US Capital gains tax

Discussion in 'Trading' started by trading_time, Jun 2, 2012.

  1. I was trying to figure out ballpark capital gains taxes on futures and commodities trading in the USA. Wiki says 15% on positions held for 1 year?

    but what if all positions are closed by end of day. What would tax burden on 100k in profits be, Or 1 million in profits?
     
  2. JackR

    JackR

    If you are trading futures then there is a 40/60 split. You pay regular income tax (depends on your bracket) on 40% of your profit and long-term capital gains (currently 15%) on the other 60%. Unless they change the law, the 15% capital gains rate will expire at the end of this tax year and revert to 20%. The ordinary income rates will also change but, at this time, there is no plan to eliminate the 40/60 rule, although the subject has come up.
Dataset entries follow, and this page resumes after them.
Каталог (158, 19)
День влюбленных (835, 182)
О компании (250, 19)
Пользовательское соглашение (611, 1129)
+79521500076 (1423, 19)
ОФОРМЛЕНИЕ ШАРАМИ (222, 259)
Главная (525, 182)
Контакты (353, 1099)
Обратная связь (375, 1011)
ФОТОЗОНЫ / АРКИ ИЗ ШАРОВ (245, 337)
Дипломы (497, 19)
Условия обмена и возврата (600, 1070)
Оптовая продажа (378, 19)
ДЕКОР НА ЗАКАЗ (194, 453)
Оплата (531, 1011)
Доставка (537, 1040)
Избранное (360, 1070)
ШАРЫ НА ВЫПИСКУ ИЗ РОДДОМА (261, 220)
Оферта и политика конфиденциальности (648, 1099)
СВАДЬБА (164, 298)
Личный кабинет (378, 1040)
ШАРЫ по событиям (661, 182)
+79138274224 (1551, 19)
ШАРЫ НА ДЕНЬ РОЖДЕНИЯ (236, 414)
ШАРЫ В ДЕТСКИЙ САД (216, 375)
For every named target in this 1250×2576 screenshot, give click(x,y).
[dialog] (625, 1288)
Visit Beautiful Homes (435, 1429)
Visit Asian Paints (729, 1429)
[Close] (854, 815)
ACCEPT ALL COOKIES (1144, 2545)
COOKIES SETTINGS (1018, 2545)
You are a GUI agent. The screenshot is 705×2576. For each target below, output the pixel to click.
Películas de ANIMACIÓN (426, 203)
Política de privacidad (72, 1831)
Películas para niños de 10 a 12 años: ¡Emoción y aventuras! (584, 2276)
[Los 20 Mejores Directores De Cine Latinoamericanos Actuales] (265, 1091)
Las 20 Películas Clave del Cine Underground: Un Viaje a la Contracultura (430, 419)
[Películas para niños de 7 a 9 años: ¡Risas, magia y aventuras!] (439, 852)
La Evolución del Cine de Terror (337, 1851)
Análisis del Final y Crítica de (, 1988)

    If you are a trader, and have made an IRS election to use mark-to-market accounting, then all gains are taxed at the short term rate.

    Jack
     
  3. hitnrun

    hitnrun

    to correct you. It is a 60/40 Tax Rule

    Not 40/60
     
  4. So quickly in my head on 500k in gains the taxes would be roughly $135,000

     
  5. hitnrun

    hitnrun

    get a good cpa & maxamize your deductions as a trader
     
  6. that's the beauty of futures, otherwise called by the IRS 1256 contracts. Even if you only hold them one second you get the 60/40 split.

    google 1256 or there's a very good accountant named Green who sometimes posts here who specializes in trading taxes. He has a lot of good free info on his site.
     
  7. JackR

    JackR

    Trading Time:

    Close. Applying the law at 40/60:

    $500,000 x .4 = $200,000
    $500,000 x .6 = $300,000

    Assuming 35% bracket for total income

    $200,000 x .35 = $70,000
    $300,000 x .15 = $45,000

    Total tax = $115,000 (Does not allow for any deductions, etc)

    The more you make the greater the benefit. If you only make $80K a year in total income, all from futures trading, then you are in a 25% bracket. Thus, the difference between the regular income (short-term) rate is less. 35%-15%= 20% versus 25%-15%=10%.

    Incidently, all futures positions are marked-to-market each day. That is one of the reasons for the 40/60. Money is essentially added or removed from your account each night. If you are not familiar with how futures are traded I'd do a bit of reading or you might be in for a big surprise.